Janet Gover (b. Melbourne, Australia) is an Australian writer of over a dozen romance novels and more than 20 short stories since 2002. Her work has won numerous awards in the UK and the US, including the Romantic Novelists' Association's Epic Romantic Novel of the Year (2017) and Elizabeth Goudge Trophy (2007).

She also writes as Juliet Bell, in collaboration with English author Alison May.

She worked as a television journalist in Australia and Hong Kong and the UK before moving to the UK. She was Publicity Officer for the Romantic Novelists' Association in 2010.

==Biography==
Janet Gover was born in Melbourne, Australia, and grew up in a small country town in Queensland.

After studying journalism and politics at the University of Queensland, she became a television journalist, first in Brisbane and then Sydney before moving to Hong Kong and London.
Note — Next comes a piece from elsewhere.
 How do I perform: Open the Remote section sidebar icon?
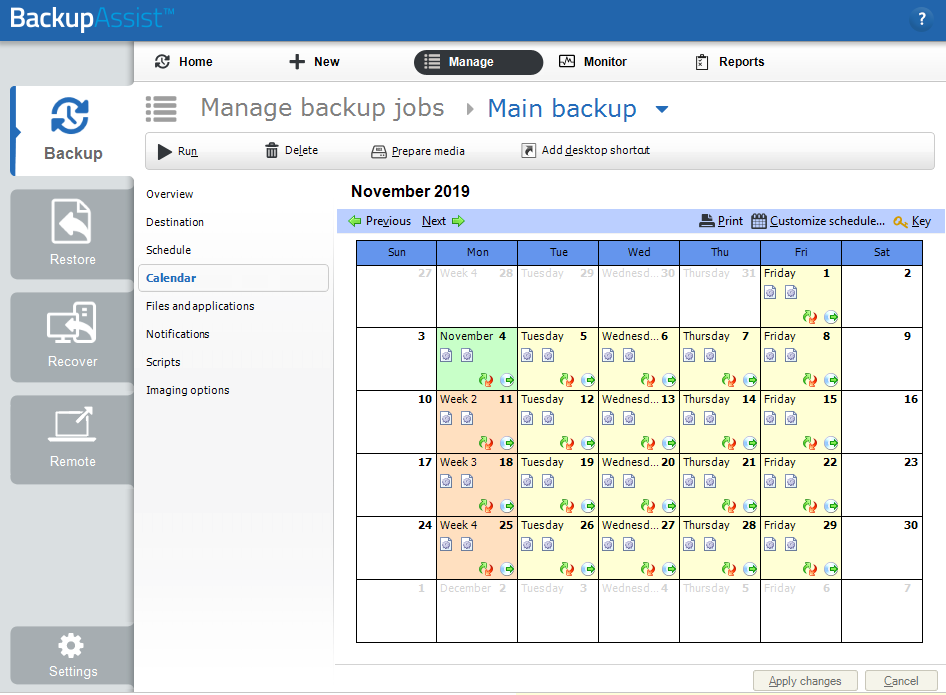coord(70,425)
She was an on-the-road reporter, covering everything from natural disasters to visiting movie stars. She became a specialist crime and court reporter before changing her focus to politics. After several years as a reporter, she moved behind the camera to become a programme producer, and assignments editor.
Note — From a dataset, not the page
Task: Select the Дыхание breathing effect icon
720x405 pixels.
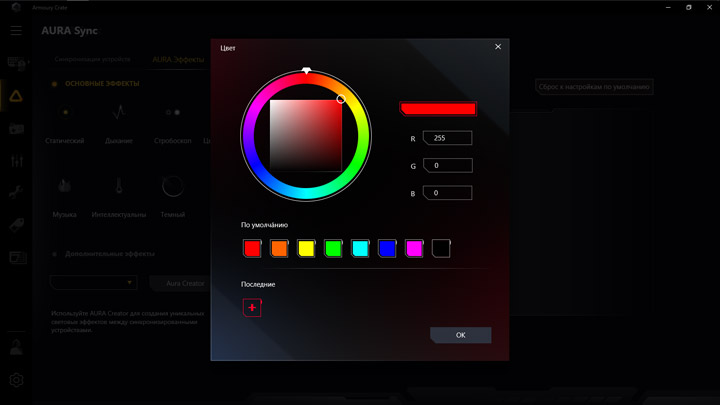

Her first fiction was a short story, published in 2002. She is a well regarded creative writing tutor and frequently speaks to writing groups and conferences.

Married to an Englishman, she lives in London.

==Bibliography==
===Short stories===
- The Last Dragon (2002)
- The Reunion Concert (2002)
- Where The Heart Is (2002) a.k.a. The Brown Pony
- Home of the Dragon (2002) a.k.a. The Last Dragon
- A Bush Christmas (2003)
- A Song in His Heart (2003)
- Pot Luck (2003) a.k.a. House Rules
- ´Tis The Season (2003)
- New Beginnings (2004)
- To Love and To Cherish (2004) a.k.a. Snapshot in Time
- My Hero (2007) a.k.a. The Romance Writer
- Do You believe in Fairy Tales (2007) a.k.a. Fairy Godmothers Need Not Apply
- Do You Believe In Fairies? (2008) a.k.a. Fairy Kiss
- Homeward Bound (2008)
- A Heavenly Child (2009)
- The Homecoming (2009)
- Waiting For a Wish (2009)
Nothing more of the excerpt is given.